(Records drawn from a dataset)
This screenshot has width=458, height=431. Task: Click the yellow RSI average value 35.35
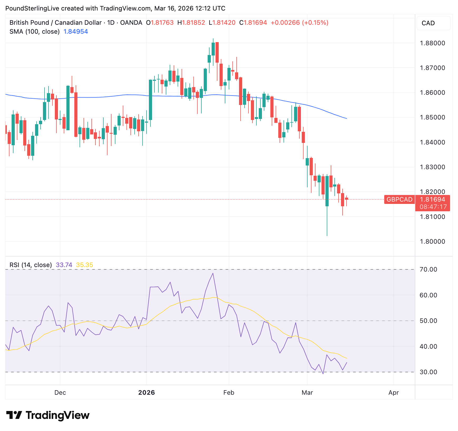pyautogui.click(x=84, y=265)

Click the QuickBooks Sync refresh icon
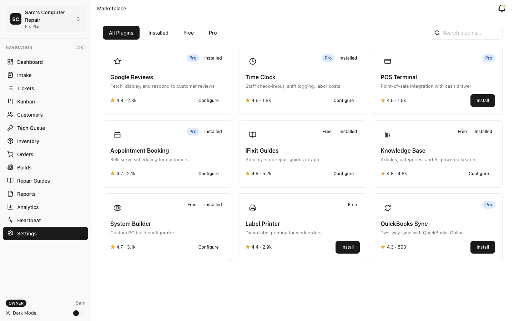click(x=388, y=208)
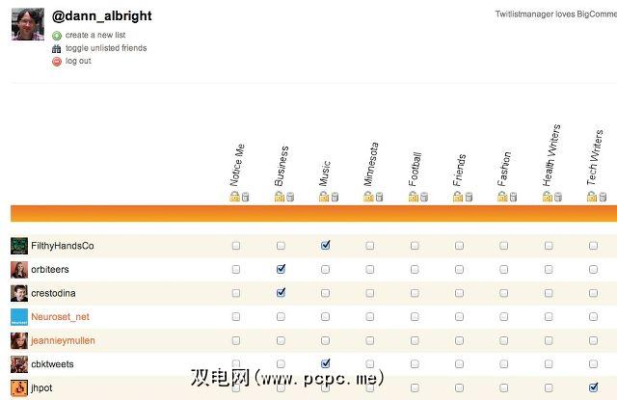Click the lock icon under Fashion column
Image resolution: width=617 pixels, height=400 pixels.
pos(501,197)
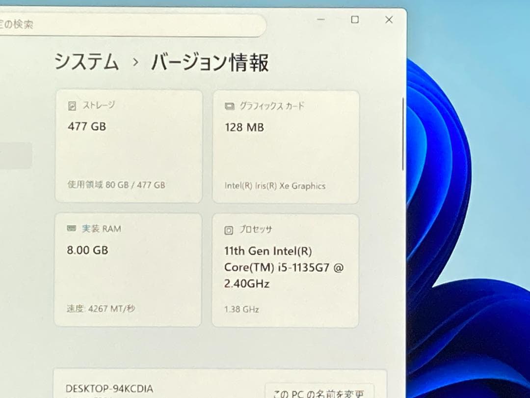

§ **DESCRIPTION OF THE TASK**
Could the data above be returned in full, exactly, with every image left out?

§ **ANSWER**
This screenshot has width=458, height=431. Task: Click the yellow RSI average value 35.35
pyautogui.click(x=84, y=265)

Click the QuickBooks Sync refresh icon
click(x=388, y=208)
Click the lock icon under Fashion column
Image resolution: width=617 pixels, height=400 pixels.
pos(501,197)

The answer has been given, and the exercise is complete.